Our focus is tandem devices that have the prospect for greater STH efficiency[2], but increased complexity that requires more careful consideration of characterization practices. We perform measurements on an advanced version of the classical GaInP/GaAs design[3] while considering (i) calibration and adjustment of the illumination light-source; (ii) confirmation of the consistency of results by incident photon-to-current efficiency (IPCE), and (iii) definition and confinement of the active area of the device.
We initially measured 21.8% STH efficiency (black dashed line) using a tungsten white-light source, a calibrated GaInP photovoltaic reference cell, and epoxy-encased photocathodes. In contrast, integrating experimental IPCE over the AM 1.5G solar irradiance showed that less than 10% STH conversion appeared conceivable. We then performed a set of on-sun measurements that gave 16.1% STH (black line), before eliminating indirect light coupled to the sample by using a collimating tube and 13.8% STH efficiency (blue line) thereafter. However, the value still vastly exceeded the current density expected according to the quantum efficiency measured via IPCE. Finally, suspecting that the illuminated area is poorly defined by epoxy, we use a compression cell for an epoxy-free area definition, resulting in 9.3% STH efficiency (red line) – a number also compatible with our IPCE results.

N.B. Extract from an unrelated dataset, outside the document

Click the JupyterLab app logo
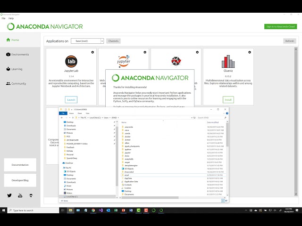The width and height of the screenshot is (302, 226). (71, 61)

We propose applying the following standards for future PEC performance reporting: (i) traceable disclosure of the illumination-source configuration (lamp, filters, optics, PEC configuration) and/or its measured spectral distribution; (ii) thorough device-area definition (including confinement of the illumination area and avoidance of indirect light paths); (iii) complementary IPCE confirmation of the solar-generation potential; and (iv) proper consideration of faradaic efficiency.
[1] H. Döscher, J. L. Young, J. F. Geisz, J. A. Turner, and T. G. Deutsch, “Solar to hydrogen efficiency: Shining light on phoelectrochemical device performance,” Energy Environ. Sci.2015.
[2] H. Döscher, J. F. Geisz, T. G. Deutsch, and J. A. Turner, “Sunlight absorption in water – efficiency and design implications for photoelectrochemical devices,” Energy Environ. Sci.2014.
[3] O. Khaselev and J. A. Turner, “A Monolithic Photovoltaic-Photoelectrochemical Device for Hydrogen Production via Water Splitting,” Science. 1998.